We’re building business networks for women in Africa, the Americas, and Asia, because we know women have boundless potential. We need only unleash it.
And we’re opening women’s entrepreneurship centers in places like Pakistan, Kenya, Vietnam, and Zambia, because we know that one of the greatest exports to come out of the United States is the American entrepreneurial spirit.
We believe that these investments will open doors for women today. But what about the next generation? Today’s adolescent girls are tomorrow’s mayors, business leaders, judges, educators, mothers, and workers. We need to empower them now, while so much is still possible.
We believe that one of the best ways to invest in adolescent girls is through education. We know that a girl with an education can shape her own destiny, lift up her family, and transform her community. That is why President Obama and First Lady Michelle Obama are championing our efforts to help adolescent girls around the globe attend and complete school through the Let Girls Learn initiative.

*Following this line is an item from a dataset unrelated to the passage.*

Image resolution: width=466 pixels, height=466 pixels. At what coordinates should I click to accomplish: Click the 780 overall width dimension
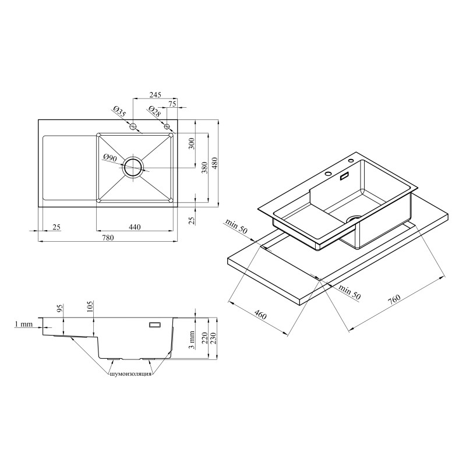coord(108,238)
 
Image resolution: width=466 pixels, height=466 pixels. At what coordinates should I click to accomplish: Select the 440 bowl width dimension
coord(135,227)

This new initiative is a government-wide effort that will leverage the investments we have made and success we have achieved in global primary school, and expand them to help adolescent girls complete their education. A key part of Let Girls Learn will be to encourage and support community-led solutions to reduce barriers that prevent adolescent girls from completing their education.

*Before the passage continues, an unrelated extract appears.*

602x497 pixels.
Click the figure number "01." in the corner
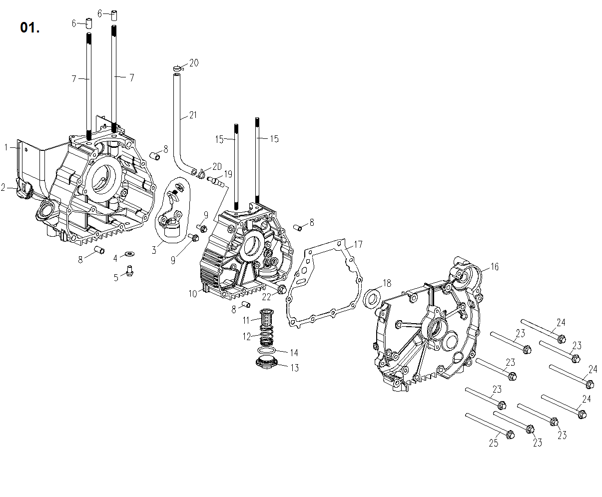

We also strongly support sexual and reproductive health, including family planning, and reproductive rights. Girls’ health is critical to their future. Yet every year, an astonishing 380,000 adolescent girls and young women are infected with HIV. We’re working to change that. On World Aids Day last year we announced the DREAMS Partnership, a $210 million effort to significantly reduce new HIV infections in adolescent girls and young women.
As we look to the future, we must remember that the path we take is just as important as the destination.

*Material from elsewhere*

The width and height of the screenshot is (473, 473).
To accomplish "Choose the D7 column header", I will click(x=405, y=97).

That path needs to include not just some women, but all women. As we advocate for the views and needs of women to be taken into account, we need to pay particular attention to those who are often marginalized: LGBT women, women with disabilities, women from ethnic and religious minorities, older women, and indigenous women and girls. We especially support the World Conference on Indigenous Peoples' invitation to the Commission on the Status of Women to examine the topic of empowering indigenous women.
Our path must also be bold. We’ve seen what’s possible when we commit to progress. We’ve made remarkable and sustained development progress in the Millennium Development Goals these past fifteen years. As we look forward to the next 15 years, it’s clear we have an unprecedented opportunity define a new vision for global development in the Post-2015 Development Agenda
We will not achieve any of our goals, however, if women and girls are not partners in our efforts. That’s why the United States strongly supports gender equality and the empowerment of women and girls as a stand-alone goal. And that’s also why we strongly support the integration of gender across all relevant goal and target areas. The United States is committed to using this year’s opportunities – including the Financing for Development conference in Addis this July, and the Sustainable Development Goals – to advance global efforts to achieve gender equality by 2030.
Finally, our approach must be data-driven. Secretary Kerry has often said that what gets measured gets done. We need more data and we need better data that analyzes our efforts to advance women and girls. This data will be critical as the international community decides where and how we allocate resources. It will also help us hold ourselves accountable, reveal how to best target and tailor our efforts, and help make the business case to others.
In 20 years, I hope people look back on 2015 as a second Beijing moment. I hope the history books say this was a year of reflection, of finding big and bold ways to push forward. I hope it’s a year of more research and better data, helping us to improve efforts and change minds. And I hope it’s a year when the whole world realizes progress for women and girls is progress for all.